Riddhi 0 Reputation points
2026-03-17T06:12:33.5933333+00:00

I’m building a dynamic ingestion pipeline in Azure Data Factory to load data from Microsoft Business Central APIs into Azure SQL staging tables, and I’ve encountered several challenges related to the JSON structure returned by the API.

A typical Business Central response looks like this:

{ "@odata.context": "...",

"value": [

{ "No":"00001A", "SystemId":"..." },

{ "No":"53929", "SystemId":"..." }

]

}

When pagination is involved, the structure often ends up stored in Blob like this:

[

{"value":[{"No":"00001A","SystemId":"..."}]},

{"value":[{"No":"53929","SystemId":"..."}]},

{"value":[{"No":"US007518","SystemId":"..."}]}

]

Issues Faced

1. OData Response Metadata

Business Central APIs return additional metadata such as @odata.context, which is not required for downstream ingestion and can interfere with schema inference in Azure Data Factory.

2. Nested value Array

The actual records are wrapped inside the value array, which prevents Copy Activity from dynamically ingesting the data as a flat dataset.

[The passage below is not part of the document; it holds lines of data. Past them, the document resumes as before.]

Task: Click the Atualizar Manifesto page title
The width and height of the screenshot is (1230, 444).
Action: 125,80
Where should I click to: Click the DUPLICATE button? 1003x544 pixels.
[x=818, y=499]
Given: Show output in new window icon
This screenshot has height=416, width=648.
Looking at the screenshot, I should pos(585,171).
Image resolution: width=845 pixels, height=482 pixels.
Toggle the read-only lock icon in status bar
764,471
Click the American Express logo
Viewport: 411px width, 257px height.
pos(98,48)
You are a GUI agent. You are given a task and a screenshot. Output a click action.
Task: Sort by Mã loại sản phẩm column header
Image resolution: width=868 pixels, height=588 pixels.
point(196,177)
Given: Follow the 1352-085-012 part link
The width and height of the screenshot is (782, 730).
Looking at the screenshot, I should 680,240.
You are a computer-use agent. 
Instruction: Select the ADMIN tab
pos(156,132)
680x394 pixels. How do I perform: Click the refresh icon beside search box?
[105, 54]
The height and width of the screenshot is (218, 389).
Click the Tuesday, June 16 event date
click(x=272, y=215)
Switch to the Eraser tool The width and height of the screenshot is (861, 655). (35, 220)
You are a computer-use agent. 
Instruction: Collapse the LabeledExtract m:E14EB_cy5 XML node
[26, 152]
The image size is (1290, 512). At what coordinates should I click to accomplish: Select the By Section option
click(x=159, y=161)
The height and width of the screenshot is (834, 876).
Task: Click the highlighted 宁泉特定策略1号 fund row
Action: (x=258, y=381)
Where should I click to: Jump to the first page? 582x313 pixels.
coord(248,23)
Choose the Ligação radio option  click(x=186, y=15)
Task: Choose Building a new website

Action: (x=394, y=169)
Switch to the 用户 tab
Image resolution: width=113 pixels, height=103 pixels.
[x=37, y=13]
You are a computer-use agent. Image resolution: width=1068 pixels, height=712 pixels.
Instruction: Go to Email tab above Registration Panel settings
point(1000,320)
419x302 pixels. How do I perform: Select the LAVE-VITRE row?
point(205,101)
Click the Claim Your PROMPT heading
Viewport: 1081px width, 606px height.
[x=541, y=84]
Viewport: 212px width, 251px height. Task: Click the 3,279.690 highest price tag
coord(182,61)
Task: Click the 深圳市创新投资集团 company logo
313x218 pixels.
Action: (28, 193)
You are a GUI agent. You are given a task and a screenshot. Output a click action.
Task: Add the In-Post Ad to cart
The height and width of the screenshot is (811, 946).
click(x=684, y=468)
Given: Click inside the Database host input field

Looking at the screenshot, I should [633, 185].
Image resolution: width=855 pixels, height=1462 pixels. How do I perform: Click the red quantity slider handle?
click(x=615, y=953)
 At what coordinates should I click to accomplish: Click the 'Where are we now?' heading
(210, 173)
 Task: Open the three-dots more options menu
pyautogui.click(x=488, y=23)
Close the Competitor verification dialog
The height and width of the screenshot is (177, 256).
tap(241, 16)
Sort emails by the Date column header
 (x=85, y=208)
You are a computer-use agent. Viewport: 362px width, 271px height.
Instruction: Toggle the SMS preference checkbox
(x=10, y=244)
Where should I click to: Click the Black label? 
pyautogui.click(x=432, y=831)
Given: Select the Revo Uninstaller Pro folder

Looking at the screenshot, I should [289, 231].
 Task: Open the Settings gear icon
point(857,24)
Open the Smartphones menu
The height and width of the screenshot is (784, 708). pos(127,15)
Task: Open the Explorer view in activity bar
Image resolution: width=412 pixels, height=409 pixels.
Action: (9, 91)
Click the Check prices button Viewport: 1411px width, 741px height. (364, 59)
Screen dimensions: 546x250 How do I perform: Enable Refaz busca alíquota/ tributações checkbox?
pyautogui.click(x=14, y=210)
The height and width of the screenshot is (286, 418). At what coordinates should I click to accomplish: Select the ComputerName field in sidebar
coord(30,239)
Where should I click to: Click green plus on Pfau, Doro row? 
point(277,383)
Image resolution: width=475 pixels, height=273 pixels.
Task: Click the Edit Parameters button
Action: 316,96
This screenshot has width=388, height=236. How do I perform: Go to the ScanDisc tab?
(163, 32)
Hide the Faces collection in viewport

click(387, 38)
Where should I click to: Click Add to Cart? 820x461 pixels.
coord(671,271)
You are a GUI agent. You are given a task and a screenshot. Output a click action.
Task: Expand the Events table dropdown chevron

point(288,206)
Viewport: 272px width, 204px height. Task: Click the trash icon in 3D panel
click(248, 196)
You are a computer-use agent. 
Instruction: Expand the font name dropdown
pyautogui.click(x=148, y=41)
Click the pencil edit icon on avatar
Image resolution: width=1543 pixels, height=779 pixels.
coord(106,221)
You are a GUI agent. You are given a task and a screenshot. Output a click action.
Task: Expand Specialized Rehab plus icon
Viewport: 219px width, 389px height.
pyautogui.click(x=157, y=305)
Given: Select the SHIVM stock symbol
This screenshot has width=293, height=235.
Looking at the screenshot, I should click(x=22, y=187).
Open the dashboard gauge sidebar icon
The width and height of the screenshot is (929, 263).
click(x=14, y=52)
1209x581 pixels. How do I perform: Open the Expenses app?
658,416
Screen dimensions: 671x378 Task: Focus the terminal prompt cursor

3. Copy Activity Limitation

Copy Activity expects a flat array of records, and while mappings can be defined, that breaks the metadata-driven dynamic pipeline design where multiple entities are ingested using a single pipeline and ForEach loop.

4. Mapping Data Flow Limitation

Mapping Data Flow can flatten nested arrays, but it requires Import Projection, which makes the schema static. Since the goal is to build a fully dynamic ingestion framework, this approach becomes difficult to maintain across multiple Business Central entities.

Question

Has anyone implemented a native or more efficient approach within Azure Data Factory to dynamically handle the value array and OData metadata returned by Business Central APIs, without introducing an Azure Function step?

I’d appreciate any suggestions or alternative patterns used in similar Business Central ingestion pipelines.

Azure Data Factory
Azure Data Factory

An Azure service for ingesting, preparing, and transforming data at scale.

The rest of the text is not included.